Fig. 1.1 shows an electron micrograph of an animal cell.

(a) Identify the organelles labelled P, Q, and R. [3 marks]

P: ________________________________________________

Q: ________________________________________________

R: ________________________________________________

(b) Organelle P is described as the "powerhouse of the cell". Explain why this description is appropriate. [2 marks]

(c) A student observed that cells from the flight muscles of a migratory bird contain many more of organelle P than cells from the skin of the same bird. Suggest an explanation for this observation. [2 marks]
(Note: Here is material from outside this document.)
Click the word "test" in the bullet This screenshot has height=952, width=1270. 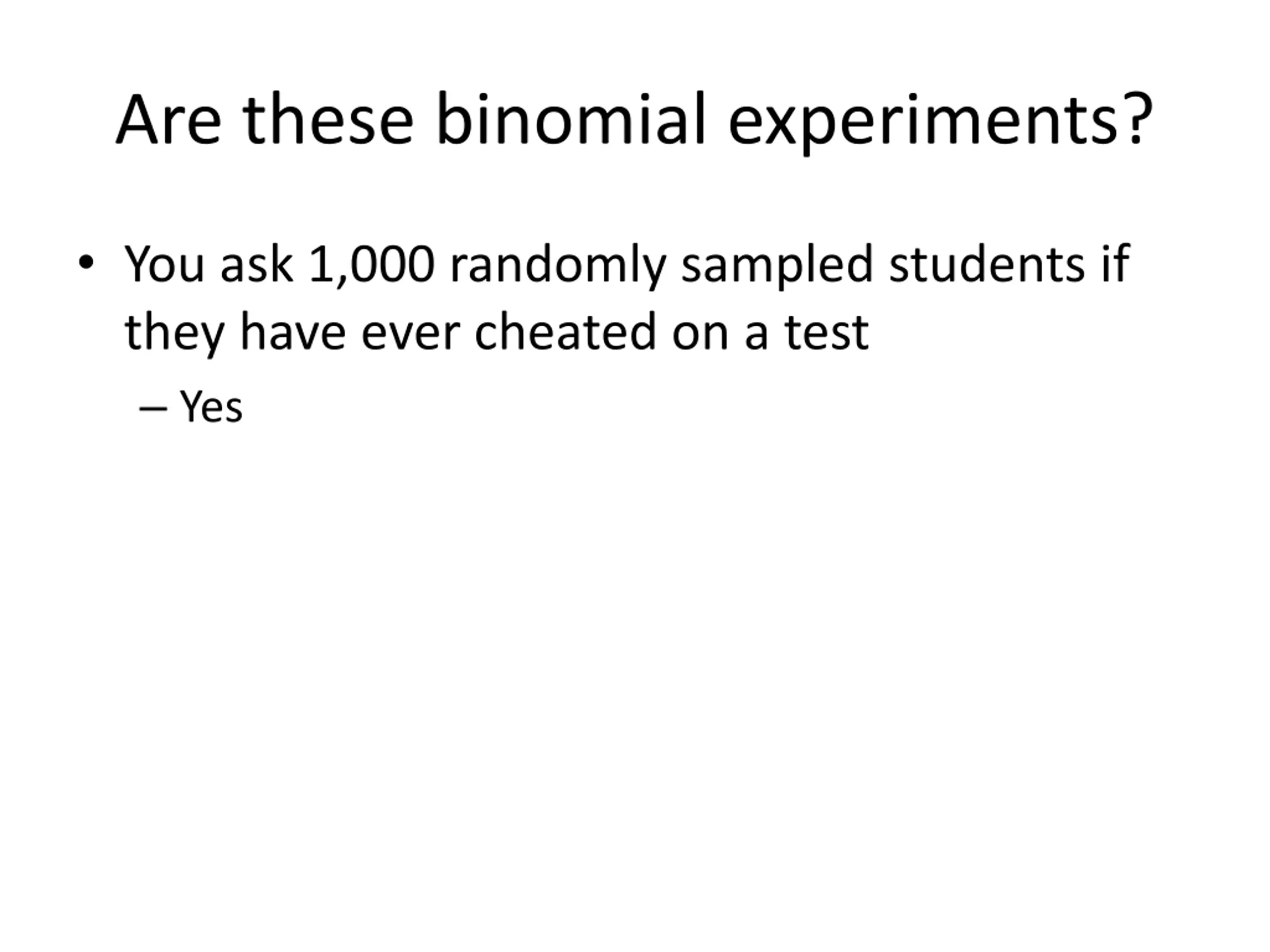[827, 333]
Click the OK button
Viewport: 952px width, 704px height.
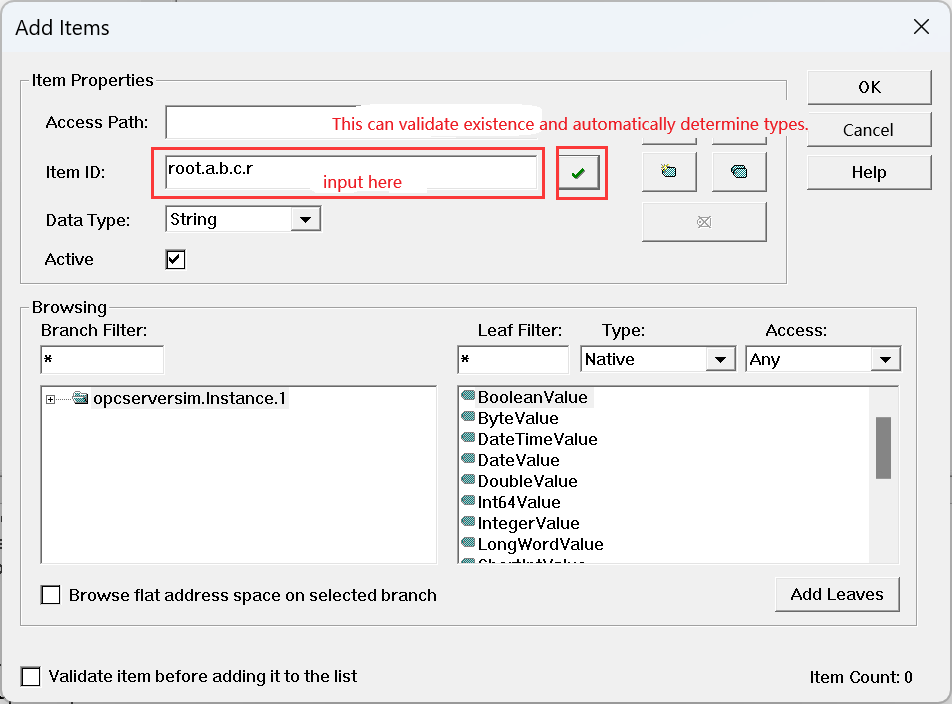tap(868, 87)
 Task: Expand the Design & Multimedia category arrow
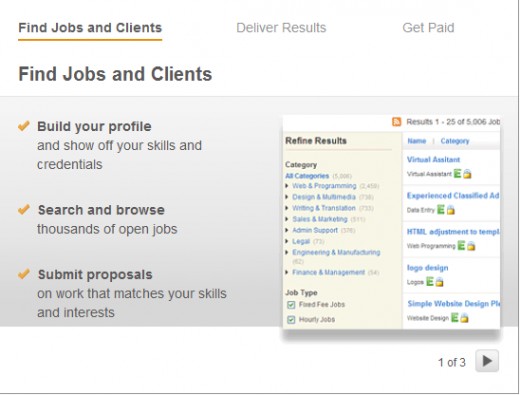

(d) Organelle Q is involved in the synthesis and transport of proteins. Describe the pathway of a protein molecule from its site of synthesis to its secretion from the cell. [3 marks]

[Total: 10 marks]

Question 2: Movement of Substances

A student investigated the effect of different concentrations of sucrose solution on the mass of potato strips. Five potato strips of equal dimensions were blotted dry, weighed, and placed in sucrose solutions of different concentrations for 30 minutes. The strips were then removed, blotted dry, and reweighed. The results are shown in Table 2.1.

Table 2.1

Sucrose concentration (mol/dm³)	Initial mass (g)	Final mass (g)	Change in mass (g)
0.0	2.50	2.75	+0.25
0.2	2.50	2.60	+0.10
0.4	2.50	2.50	0.00
0.6	2.50	2.35	–0.15
0.8	2.50	2.15	–0.35

(a) Calculate the percentage change in mass for each sucrose concentration. Write your answers in Table 2.1. [2 marks]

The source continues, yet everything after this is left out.